Email preservation: How hard can it be? Edith Halvarsson.
Digital Preservation at Oxford and Cambridge. 7 July, 2017.
The post summarises highlights of the Digital Preservation Coalition’s briefing on email preservation. What is email? It is "an object, several things and a verb”, a heavily linked and complex object, like the web. "Retention decisions must be made, not only about text content but also about email attachments and external web links. In addition, supporting features (such as instant messaging and calendars) are increasingly integrated into email services and potential candidates for capture."
Email is also a cultural and social practice; capturing relationships and structures of communication is an additional layer to preserve.

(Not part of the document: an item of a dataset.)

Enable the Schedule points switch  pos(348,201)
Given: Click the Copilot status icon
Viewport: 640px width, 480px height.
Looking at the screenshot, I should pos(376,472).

What is being done, or can be done? Migration is the most common approach to email preservation. EML and Mbox, which is a family of formats, are the most common formats migrated to. They have different approaches to storing content. Others choose to unpack content which provides a way to display emails and normalise content within them. The emulation approach provides access to content within the original operating environment. Also, ePADD, an open source tool, provides functions for processing and appraisal of Mbox files, but ha other features
There are still questions and issues still to explore, particularly regarding web links. "Email archives may be more valuable to historians as they acquire critical mass". Some thing that institutions can do are:
- Participate with the Email Preservation Task Force
- Share your workflows to the Email Preservation Task Force and the community
- Run trial migrations between different email formats such as PST, Mbox and EML and blog about your finding
- Support open source tools such as ePADD and make them sustainable!